Foreach ($target in $targets) {
$productKey = $null
$win32os = $null
$wmi = [WMIClass]"\\$target\root\default:stdRegProv"
$data = $wmi.GetBinaryValue($hklm,$regPath,$regValue)
$binArray = ($data.uValue)[52..66]
$charsArray = "B","C","D","F","G","H","J","K","M","P","Q","R","T","V","W","X","Y","2","3","4","6","7","8","9"
## decrypt base24 encoded binary data
For ($i = 24; $i -ge 0; $i--) {
$k = 0
For ($j = 14; $j -ge 0; $j--) {
$k = $k * 256 -bxor $binArray[$j]
$binArray[$j] = [math]::truncate($k / 24)
$k = $k % 24
}
$productKey = $charsArray[$k] + $productKey
If (($i % 5 -eq 0) -and ($i -ne 0)) {
$productKey = "-" + $productKey
}
}
$win32os = Get-WmiObject Win32_OperatingSystem -computer $target
$obj = New-Object Object
$obj | Add-Member Noteproperty Computer -value $target
$obj | Add-Member Noteproperty Caption -value $win32os.Caption
$obj | Add-Member Noteproperty CSDVersion -value $win32os.CSDVersion
$obj | Add-Member Noteproperty OSArch -value $win32os.OSArchitecture
$obj | Add-Member Noteproperty BuildNumber -value $win32os.BuildNumber
$obj | Add-Member Noteproperty RegisteredTo -value $win32os.RegisteredUser
$obj | Add-Member Noteproperty ProductID -value $win32os.SerialNumber
$obj | Add-Member Noteproperty ProductKey -value $productkey
$obj
}
}
Use the function to retrieve the Product Key from the local PC:
Get-WindowsKey
Or to retrieve the Product Key from one or more PCs (locally or remotely):
Get-WindowsKey "pc1", "pc2", "server999", "server777"
Remeber that the output from the function is a standard PowerShell object, so you can pipe into sort-object, format-table or mayby ConvertTo-HTML ...
Saturday, February 07, 2009
Subscribe to:
Post Comments (Atom)
Posts
40 comments:
First, thanks for posting this. It has helped me a lot.
I ran this script on 300 servers to get the product key and it worked on about half of them. The other half returned
"BBBBB-BBBBB-BBBBB-BBBBB-BBBBB" for the product key. I'm able to remote desktop to the servers and run Magic Jelly Bean Keyfinder to find the actual product key, but this will take forever. Any ideas?
Thanks,
Travis
The servers the script didn't works against, were they, by any chance, Windows 2008 servers or different in some other way from the rest of your server population?
They are mostly, if not all, 2003. The script did work on both virtual and physical and DMZ and internal servers. So, I'm not sure why they are not working.

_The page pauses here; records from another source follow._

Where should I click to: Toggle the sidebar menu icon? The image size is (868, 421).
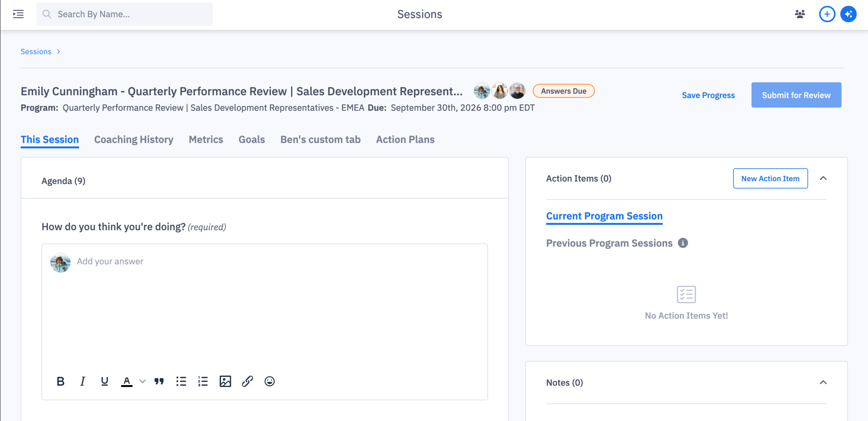(x=18, y=14)
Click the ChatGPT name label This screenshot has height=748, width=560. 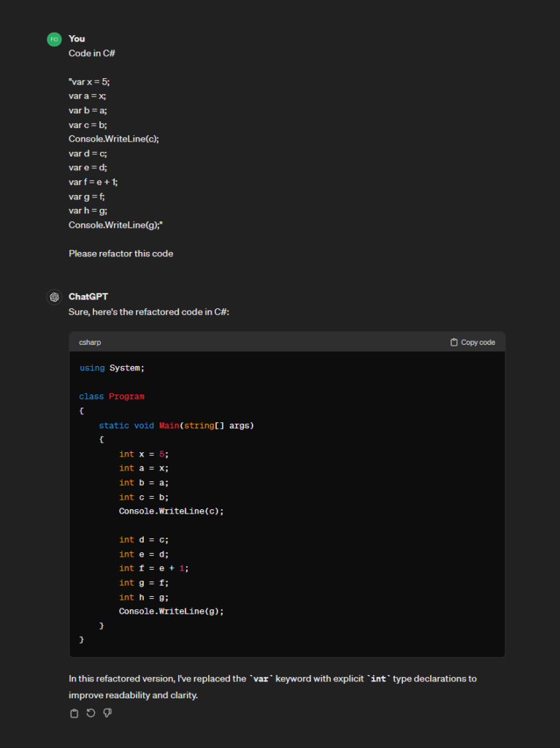[88, 297]
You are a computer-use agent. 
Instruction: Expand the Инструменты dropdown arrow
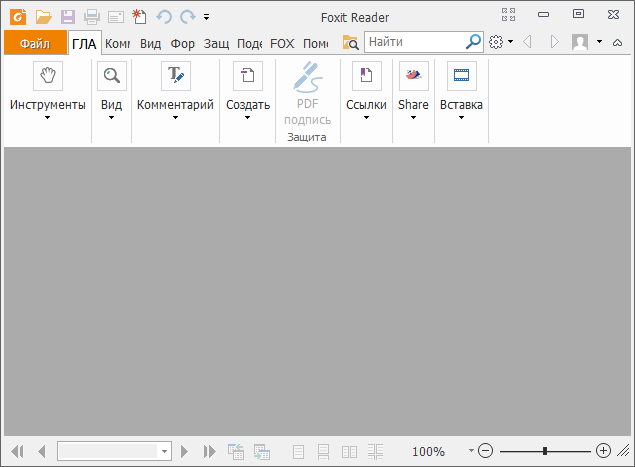[48, 117]

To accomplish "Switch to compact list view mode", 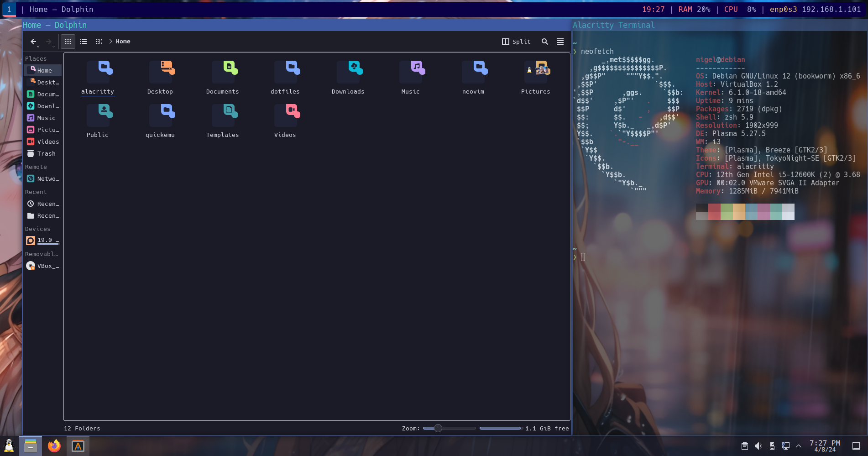I will (84, 42).
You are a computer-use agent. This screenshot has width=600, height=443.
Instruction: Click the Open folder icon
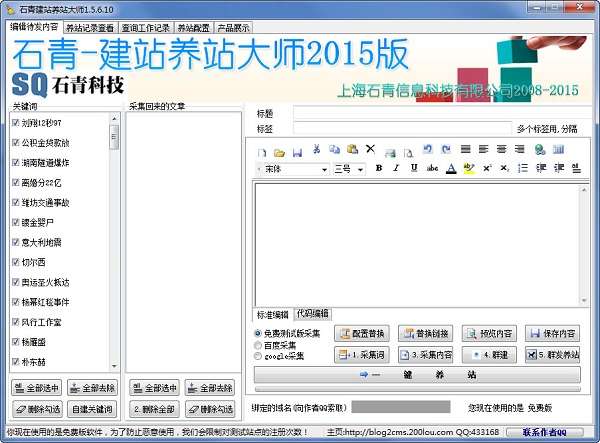[x=280, y=151]
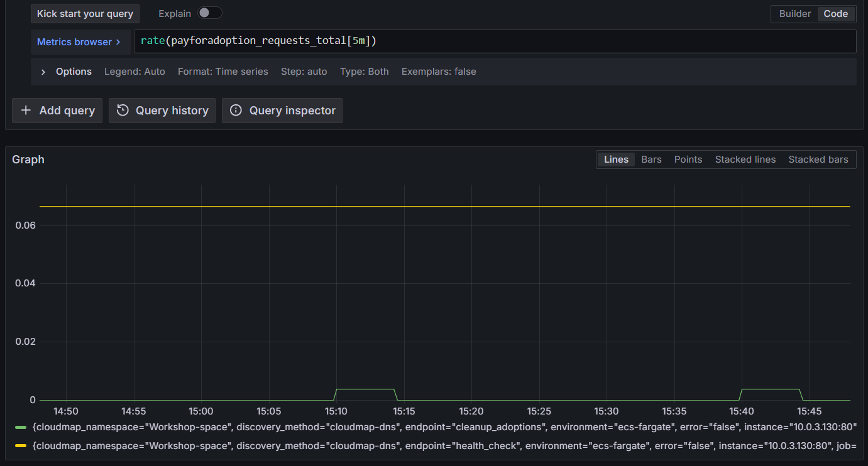Open Query inspector via its info icon
Viewport: 868px width, 466px height.
[x=236, y=111]
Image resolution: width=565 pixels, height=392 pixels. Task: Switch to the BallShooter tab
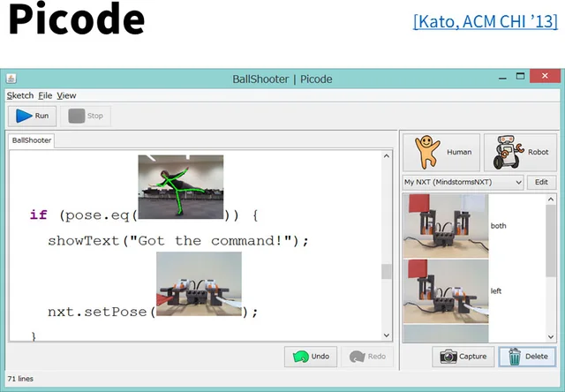click(x=32, y=140)
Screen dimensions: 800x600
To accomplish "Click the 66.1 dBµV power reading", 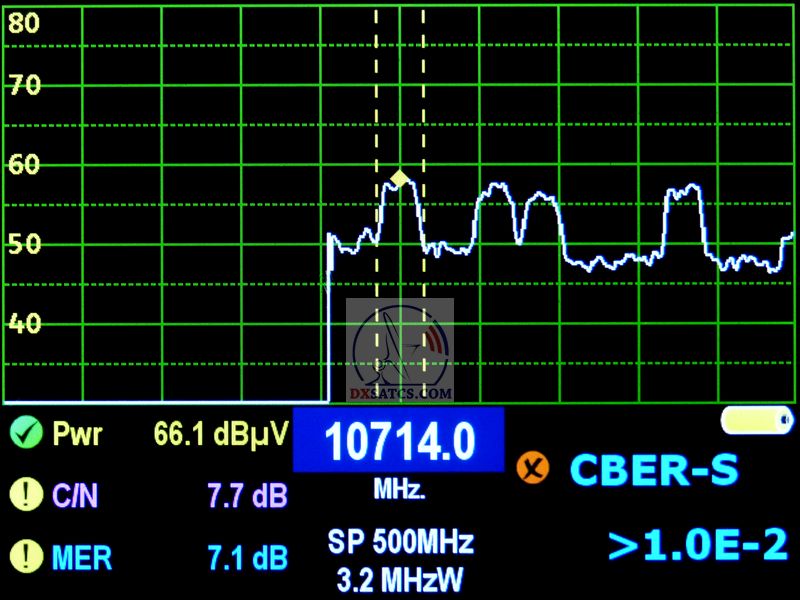I will coord(220,433).
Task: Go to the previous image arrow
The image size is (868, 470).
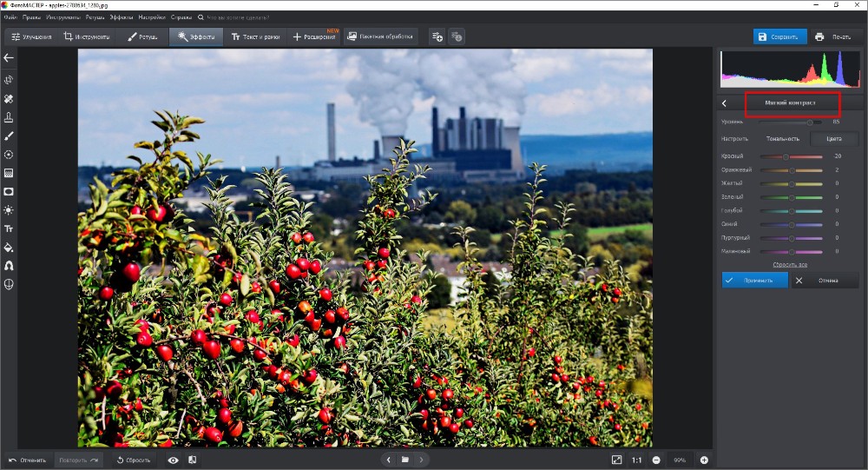Action: [388, 460]
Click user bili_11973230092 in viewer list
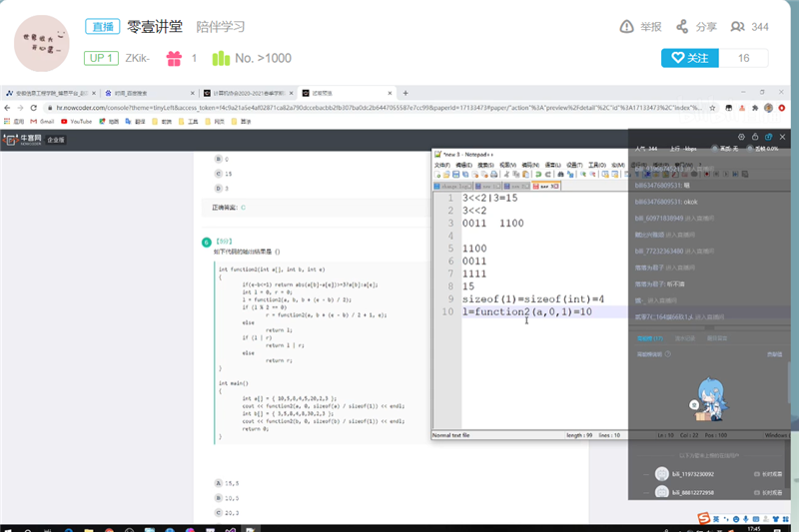The width and height of the screenshot is (799, 532). [x=692, y=474]
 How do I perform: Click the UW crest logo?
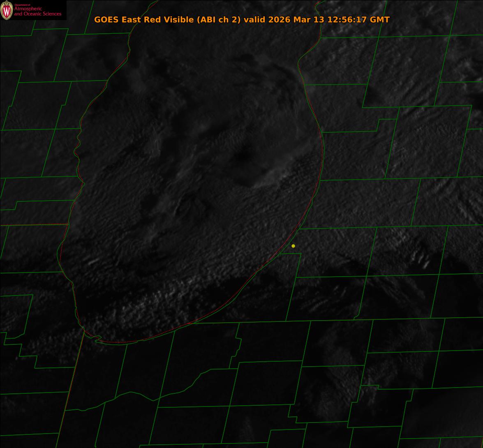pyautogui.click(x=6, y=11)
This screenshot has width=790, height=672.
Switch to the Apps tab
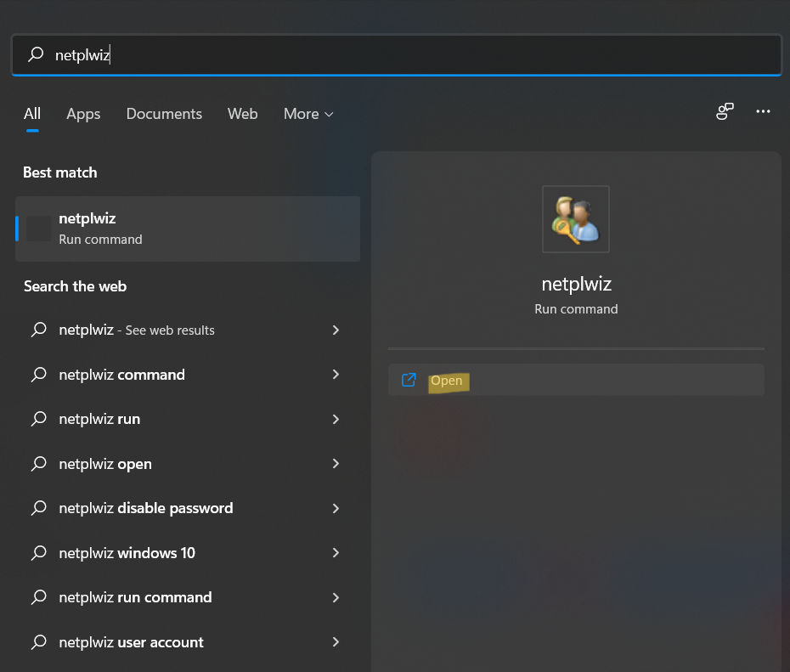(x=83, y=114)
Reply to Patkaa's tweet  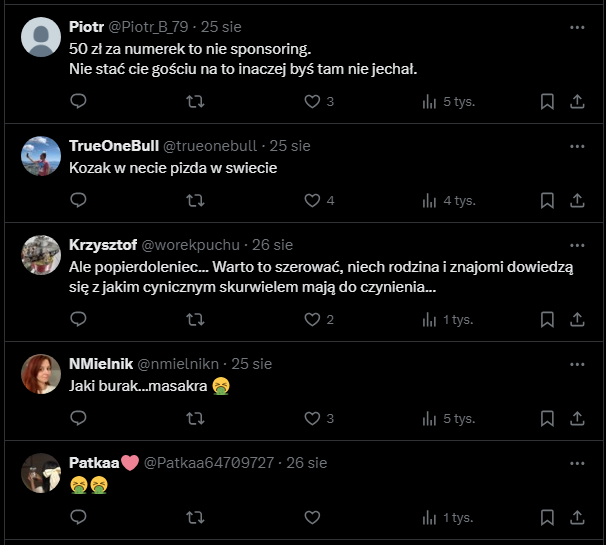pyautogui.click(x=79, y=517)
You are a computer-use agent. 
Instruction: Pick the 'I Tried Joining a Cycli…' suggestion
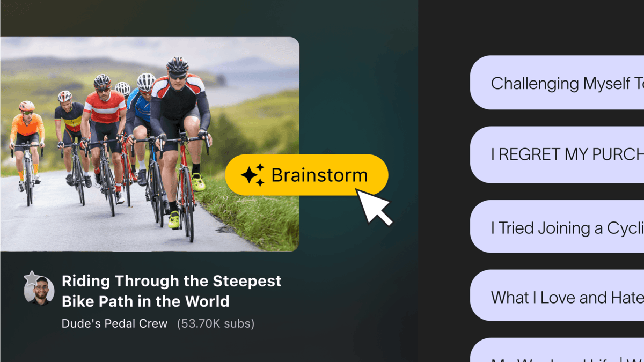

I ran the script again on those that failed the first time and about 10 of the 150 came back with correct keys.
Very strange ... the only "problems" I can recreate are Windows 2008 based or due to limited access rights due to firewall, WMI restrictions or similar.
On the servers that fail, do you get other info, such as Buildnumber, correctly displayed?
If I run the function against a computer where access is blocked by a Firewall, the output looks like this:
Computer : 192.168.1.116
Caption :
CSDVersion :
OSArch :
BuildNumber :
RegisteredTo :
ProductID :
ProductKey : BBBBB-BBBBB-BBBBB-BBBBB-BBBBB
The list of servers I was given included many that have been retired.
I modified the script to ping the servers first and then scan for the product key if the server was up.
After removing the retired servers I was able to get the key from almost all of the servers. The rest of the servers I RDP'ed to and used another program to get the key locally.
Thanks for your help.
Thank you for the feedback Travisb - It good to know the script basically performs as it should.
Hello Jakob!
Thanks for this nice script. I am experimenting with Windows Server 2008 R2 and since, for some reason, official public key did not work for me (banned?), I called techsupport and got the key from them. Since they just give you the set figures it's impossible to figure it out what will be the key. I tried your script and got
ProductKey : BBBBB-BBBBB-BBBBB-BBBBB-BBBBB
I wonder what privileges should be provided?
I even enabled
Set-ExecutionPolicy Unrestricted
Still no luck... Any clue?
Thank you!
The BBBB-BBB... indicates that it cannot read the registry, either due to the hostname being wrong or some rights lacking.
Try running this directly o nthe server in question:
$wmi = [WMIClass]"\\.\root\default:stdRegProv"
$data = $wmi.GetBinaryValue(2147483650,"Software\Microsoft\Windows NT\CurrentVersion","DigitalProductId")
$data.uValue
The output should be an array of numbers or maybe an error.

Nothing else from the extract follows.